🤖 AI Summary
Obese adults exhibit heightened delay discounting and struggle to sustain health behaviors. Method: This study introduces a novel AI-powered intervention paradigm grounded in episodic future thinking (EFT), developing EFTeacher—a clinical-grade AI chatbot that deeply integrates GPT-4-Turbo into EFT training. Through human-in-the-loop prompt engineering, it generates personalized, vivid future-event cues; it also establishes an interpretable framework for EFT prompt generation and interactive design. Contribution/Results: A user study—including content feature questionnaires and semi-structured interviews—demonstrated high usability and perceived credibility: participants reported more vivid, engaging, and sustainable EFT experiences. The project yields a reusable AI-EFT design guideline, offering both methodological foundations and practical implementation pathways for leveraging large language models (LLMs) in behavioral medicine interventions.
📝 Abstract
Episodic Future Thinking (EFT) is an intervention that involves vividly imagining personal future events and experiences in detail.

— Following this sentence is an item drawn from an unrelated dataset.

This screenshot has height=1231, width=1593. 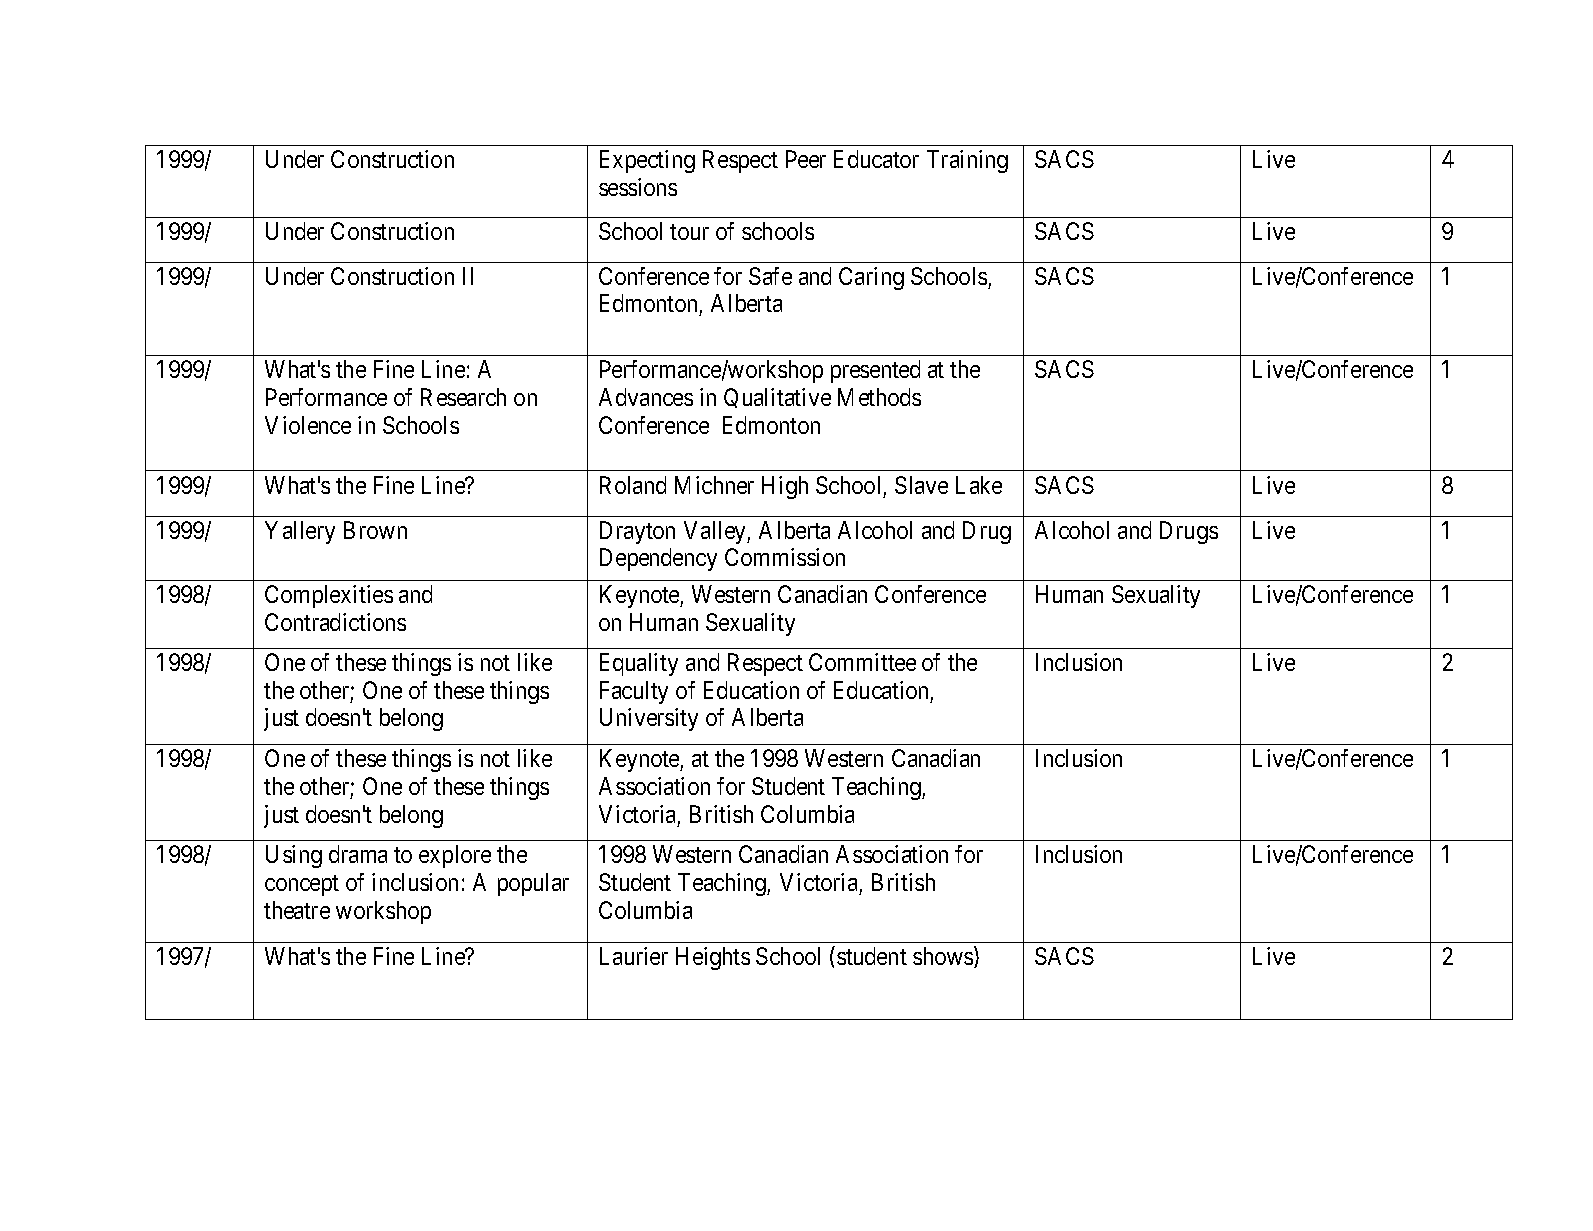 What do you see at coordinates (638, 187) in the screenshot?
I see `sessions` at bounding box center [638, 187].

It has shown promise as an intervention to reduce delay discounting - the tendency to devalue delayed rewards in favor of immediate gratification - and to promote behavior change in a range of maladaptive health behaviors. We present EFTeacher, an AI chatbot powered by the GPT-4-Turbo large language model, designed to generate EFT cues for users with lifestyle-related conditions. To evaluate the chatbot, we conducted a user study that included usability assessments and user evaluations based on content characteristics questionnaires, followed by semi-structured interviews. The study provides qualitative insights into participants' experiences and interactions with the chatbot and its usability. Our findings highlight the potential application of AI chatbots based on Large Language Models (LLMs) in EFT interventions, and offer design guidelines for future behavior-oriented applications.